# Notebook: Data Acquisition
This notebook captures the various efforts made by project team members with to acquire and parse data during the earliest phase of the project in late October and early November 2023 as the project proposal was being developed. These efforts were deprecated as new and better data sources were found. Nevertheless, these efforts reflect a foundational part of building the team's understanding of how to approach the work and merit **archival** retention.
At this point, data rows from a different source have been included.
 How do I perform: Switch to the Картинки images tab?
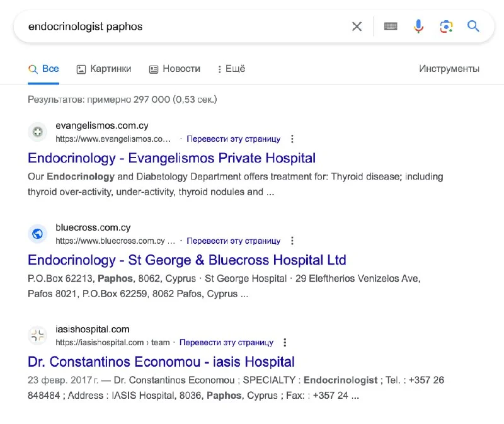click(x=104, y=69)
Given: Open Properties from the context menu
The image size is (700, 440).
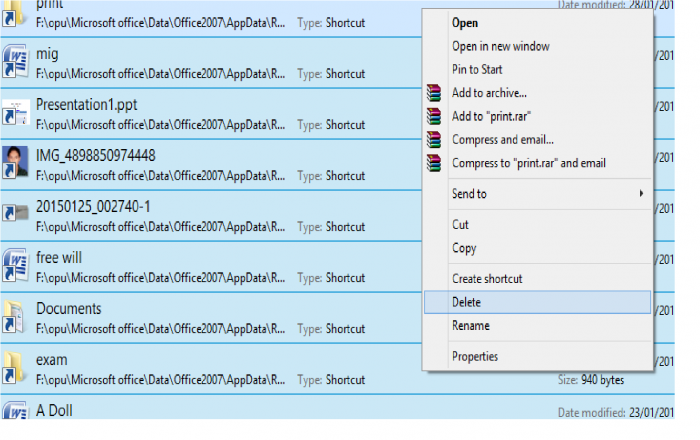Looking at the screenshot, I should coord(475,357).
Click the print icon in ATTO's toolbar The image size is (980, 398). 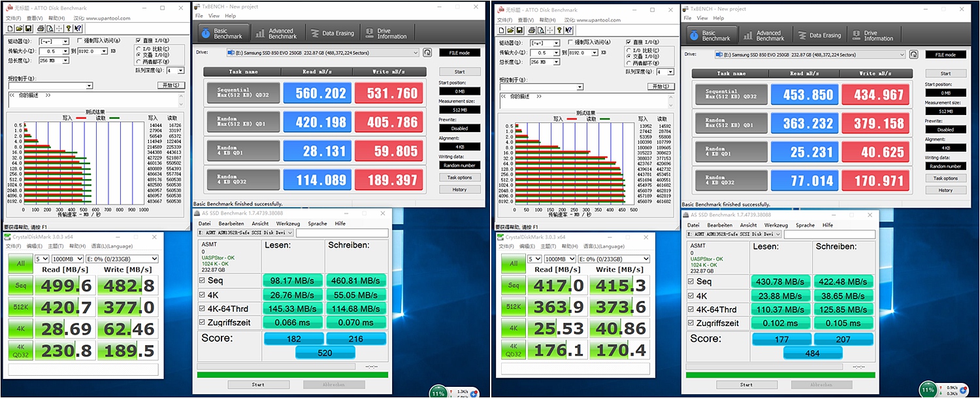41,29
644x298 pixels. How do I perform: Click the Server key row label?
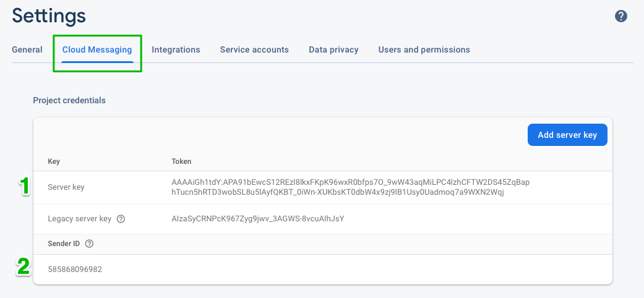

**Note:** Each cell is annotated with a brief description of the code, its intended purpose, and its output. As these code pieces were intended to collect data from external sources or clean collected data for analysis and were part of larger codebases, they are not intended to be run within this notebook and are included for posterity only.

# Code Description

**Primary Data Parsing:** Prior to the discovery of an attribute-linked property dataset, several investigations were performed on [Price Paid data](https://www.gov.uk/government/statistical-data-sets/price-paid-data-downloads) maintained by the United Kingdom (UK) government to determine its suitability with respect to the project requirements. Two different approaches to data wrangling were trialled using Dask to read a large file (.csv format) of property data for England and Wales for the initial 2019 study period:
* selecting pre-filtered data for the initial 2019 study period and parsing further using hardcoded columnar names, and
* using XPath on the Price Paid data website to automatically read file headers into the file reading process.

These approaches were each trialled to determine their impact on the resulting dataframe. All were deprecated with the introduction of EPDC data acquisition and wrangling challenges, discussed further in **EPDC Data Acquisition**.

In [None]:
import glob

# function reads property file to dask dataframe
def read_property_to_df(filepath, boroughs):
    # generate and sort list of filenames
    filenames = glob.glob(filepath + "/*.csv")
    filenames.sort()
    # initialize cols for dataframe
    cols = ['unique_id', 'price_paid', 'purchase_date', 'postcode',
            'property_type', 'new_build', 'estate_type', 'saon', 'paon',
            'street', 'locality', 'town', 'district', 'county',
            'transaction_category', 'ext']
    # initialize empty list of dataframes for consolidation
    dataframes = []
    # for each filename in list of filenames
    for filename in filenames:
        print("Parsing file ", filename)
        # get dask dataframe associated with filename
        file_in = dd.read_csv(filename, dtype='string', keep_default_na=False)
        # append dask dataframe to list
        dataframes.append(parse_property_segment(file_in, cols))
    # concatenate dataframes in list and reset index
    concat_df = dd.concat(dataframes).reset_index(drop=True)
    # return concatenated dataframe with index reset
    return concat_df.loc[concat_df['district'].str.lower().isin([
        borough.lower() for borough in boroughs])]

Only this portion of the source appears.